Member of the audience: The analyses have been a bit hard on the CEO. It seems that the issues of competition and public relations aren't things that can be ignored. My CEO is puzzled but not irrational. The best thing that Dr. Reed can do is cancel the meeting. Then she needs to engage the CEO productively. I would challenge the CEO to come into the rescheduled physicians' meeting and lay out the case to get everybody moving in the same direction. Let the physicians go back and explain why it can't be done in nine months and lay out a pilot implementation, work out the details, try to solve the competition issues, and solve the Syntel issues. We can get everybody engaged in the challenge of accelerated implementation through pilots in 9 months and further roll out in 12 months. This is taking the force field analysis and beginning to engage the people. We can't ignore the CEO's point of view.

Jody Pettit: Our assignment in writing the case included making a recommendation. Part of our suggested strategy was to actually do just what the last person said—increase communication and get everyone working on a solution together. We propose the creation of a new, smaller, multidisciplinary planning group of six to eight people, including at least two physicians and a representative from Syntel. This group should be charged with specific goals and a tight timeline. Dr. Reed should provide a facilitator and all the resources necessary to meet the goals. She should also create a comprehensive communication plan to keep everyone in the organization informed all along the way.

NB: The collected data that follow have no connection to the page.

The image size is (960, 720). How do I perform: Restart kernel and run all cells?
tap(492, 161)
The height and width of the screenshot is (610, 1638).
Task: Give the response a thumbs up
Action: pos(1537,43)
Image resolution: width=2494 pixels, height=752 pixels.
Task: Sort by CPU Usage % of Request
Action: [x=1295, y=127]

The Mercer Medical Center case offers a real-world scenario illustrating many of the points raised by Lorenzi and Riley.17 Organizations need to become learning organizations if they are going to survive and adapt to change. The environmental influences outlined in the Mercer case are not very different from those pressuring many of our organizations. The panelists and members of the audience suggested different strategies for dealing with Dr. Reed's dilemma because they represent different stakeholder groups. However, there was a common theme underlying all of the recommendations—communication. The stakeholders must come together, engage in constructive problem solving, create a common strategy, and actively take charge of the change.


This presentation and discussion were part of the Cornerstone on Managing Change, one of four Cornerstone sessions included in the program of the AMIA Annual Fall Symposium, Washington, DC, November 6-10, 1999.

All names of organizations, individuals, and software systems are fictitious, with the exceptions of Stanford University and Ted Shortliffe.